### WORK TO BE COMPLETED
Look through the data below for the line with "Where should I click to: Click" and the line with "Given: Select Anna's profile avatar", then output those two and all lines in between, exactly as written.

[Stored dataset items]
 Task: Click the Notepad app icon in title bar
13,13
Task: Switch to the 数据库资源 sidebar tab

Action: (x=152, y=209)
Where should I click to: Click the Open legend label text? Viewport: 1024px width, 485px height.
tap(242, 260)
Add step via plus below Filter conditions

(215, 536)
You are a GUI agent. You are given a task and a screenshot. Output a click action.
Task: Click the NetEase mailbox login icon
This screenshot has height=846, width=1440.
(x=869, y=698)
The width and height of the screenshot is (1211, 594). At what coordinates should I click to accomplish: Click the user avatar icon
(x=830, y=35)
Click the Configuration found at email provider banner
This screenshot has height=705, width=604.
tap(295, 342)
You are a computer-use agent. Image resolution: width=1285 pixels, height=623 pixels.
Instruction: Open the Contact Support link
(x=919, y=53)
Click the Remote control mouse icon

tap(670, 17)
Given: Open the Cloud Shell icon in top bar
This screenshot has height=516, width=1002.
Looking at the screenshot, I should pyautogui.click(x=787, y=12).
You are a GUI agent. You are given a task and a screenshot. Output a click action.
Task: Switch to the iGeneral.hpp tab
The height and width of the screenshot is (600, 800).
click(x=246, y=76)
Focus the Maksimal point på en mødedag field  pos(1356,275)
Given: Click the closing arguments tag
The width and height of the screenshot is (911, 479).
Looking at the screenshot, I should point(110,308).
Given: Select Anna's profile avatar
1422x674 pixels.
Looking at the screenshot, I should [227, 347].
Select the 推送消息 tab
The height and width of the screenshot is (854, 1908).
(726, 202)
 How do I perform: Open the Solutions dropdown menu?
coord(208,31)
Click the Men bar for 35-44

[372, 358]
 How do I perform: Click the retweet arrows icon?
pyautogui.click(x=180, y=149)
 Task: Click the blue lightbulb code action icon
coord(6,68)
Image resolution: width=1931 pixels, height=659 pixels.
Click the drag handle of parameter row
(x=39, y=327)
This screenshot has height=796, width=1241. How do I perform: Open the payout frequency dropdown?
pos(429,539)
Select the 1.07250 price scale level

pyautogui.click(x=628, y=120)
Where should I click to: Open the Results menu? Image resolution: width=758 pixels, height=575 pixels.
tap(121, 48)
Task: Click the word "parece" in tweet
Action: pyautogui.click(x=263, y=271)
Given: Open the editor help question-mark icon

### COMPLETED EXERCISE
Where should I click to: Click the Open legend label text? Viewport: 1024px width, 485px height.
tap(242, 260)
Add step via plus below Filter conditions

(215, 536)
You are a GUI agent. You are given a task and a screenshot. Output a click action.
Task: Click the NetEase mailbox login icon
This screenshot has height=846, width=1440.
(x=869, y=698)
The width and height of the screenshot is (1211, 594). At what coordinates should I click to accomplish: Click the user avatar icon
(x=830, y=35)
Click the Configuration found at email provider banner
This screenshot has height=705, width=604.
tap(295, 342)
You are a computer-use agent. Image resolution: width=1285 pixels, height=623 pixels.
Instruction: Open the Contact Support link
(x=919, y=53)
Click the Remote control mouse icon

tap(670, 17)
Given: Open the Cloud Shell icon in top bar
This screenshot has height=516, width=1002.
Looking at the screenshot, I should pyautogui.click(x=787, y=12).
You are a GUI agent. You are given a task and a screenshot. Output a click action.
Task: Switch to the iGeneral.hpp tab
The height and width of the screenshot is (600, 800).
click(x=246, y=76)
Focus the Maksimal point på en mødedag field  pos(1356,275)
Given: Click the closing arguments tag
The width and height of the screenshot is (911, 479).
Looking at the screenshot, I should point(110,308).
Given: Select Anna's profile avatar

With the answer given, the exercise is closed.